** Linhas de uma coleção de dados **
+++

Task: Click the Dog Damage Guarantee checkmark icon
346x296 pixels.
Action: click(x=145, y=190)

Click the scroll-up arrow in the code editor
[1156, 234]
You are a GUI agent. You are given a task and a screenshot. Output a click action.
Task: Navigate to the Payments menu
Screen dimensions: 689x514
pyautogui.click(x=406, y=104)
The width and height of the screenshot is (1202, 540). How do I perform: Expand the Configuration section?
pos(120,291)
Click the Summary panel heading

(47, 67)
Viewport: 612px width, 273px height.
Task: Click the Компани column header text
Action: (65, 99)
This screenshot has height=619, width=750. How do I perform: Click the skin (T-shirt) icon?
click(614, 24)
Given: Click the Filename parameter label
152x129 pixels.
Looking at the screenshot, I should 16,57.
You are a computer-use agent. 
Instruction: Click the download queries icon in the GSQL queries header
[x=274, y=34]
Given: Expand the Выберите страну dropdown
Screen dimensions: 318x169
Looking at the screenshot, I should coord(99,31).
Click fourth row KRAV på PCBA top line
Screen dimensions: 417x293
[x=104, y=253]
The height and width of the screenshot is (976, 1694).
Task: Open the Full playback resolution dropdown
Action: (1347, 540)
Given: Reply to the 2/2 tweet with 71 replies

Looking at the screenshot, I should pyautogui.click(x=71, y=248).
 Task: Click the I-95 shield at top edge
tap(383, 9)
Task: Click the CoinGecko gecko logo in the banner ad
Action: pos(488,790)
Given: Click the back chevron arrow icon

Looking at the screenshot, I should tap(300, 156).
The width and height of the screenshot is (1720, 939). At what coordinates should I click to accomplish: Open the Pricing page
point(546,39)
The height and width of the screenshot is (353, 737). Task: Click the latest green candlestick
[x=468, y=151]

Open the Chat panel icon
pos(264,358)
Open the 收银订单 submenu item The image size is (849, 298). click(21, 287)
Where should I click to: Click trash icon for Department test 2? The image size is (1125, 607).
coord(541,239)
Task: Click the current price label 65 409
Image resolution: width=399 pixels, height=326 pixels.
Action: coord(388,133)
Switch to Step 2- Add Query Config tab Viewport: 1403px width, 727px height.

+++

** Requisitos do problema **
Localize e copie todas as linhas acima que contêm a palavra "Open". Maiúsculas e minúsculas fazem diferença.

** Solução do exercício **
Task: Open the Full playback resolution dropdown
The width and height of the screenshot is (1720, 939). At what coordinates should I click to accomplish: Open the Pricing page
Open the Chat panel icon
Open the 收银订单 submenu item The image size is (849, 298). click(21, 287)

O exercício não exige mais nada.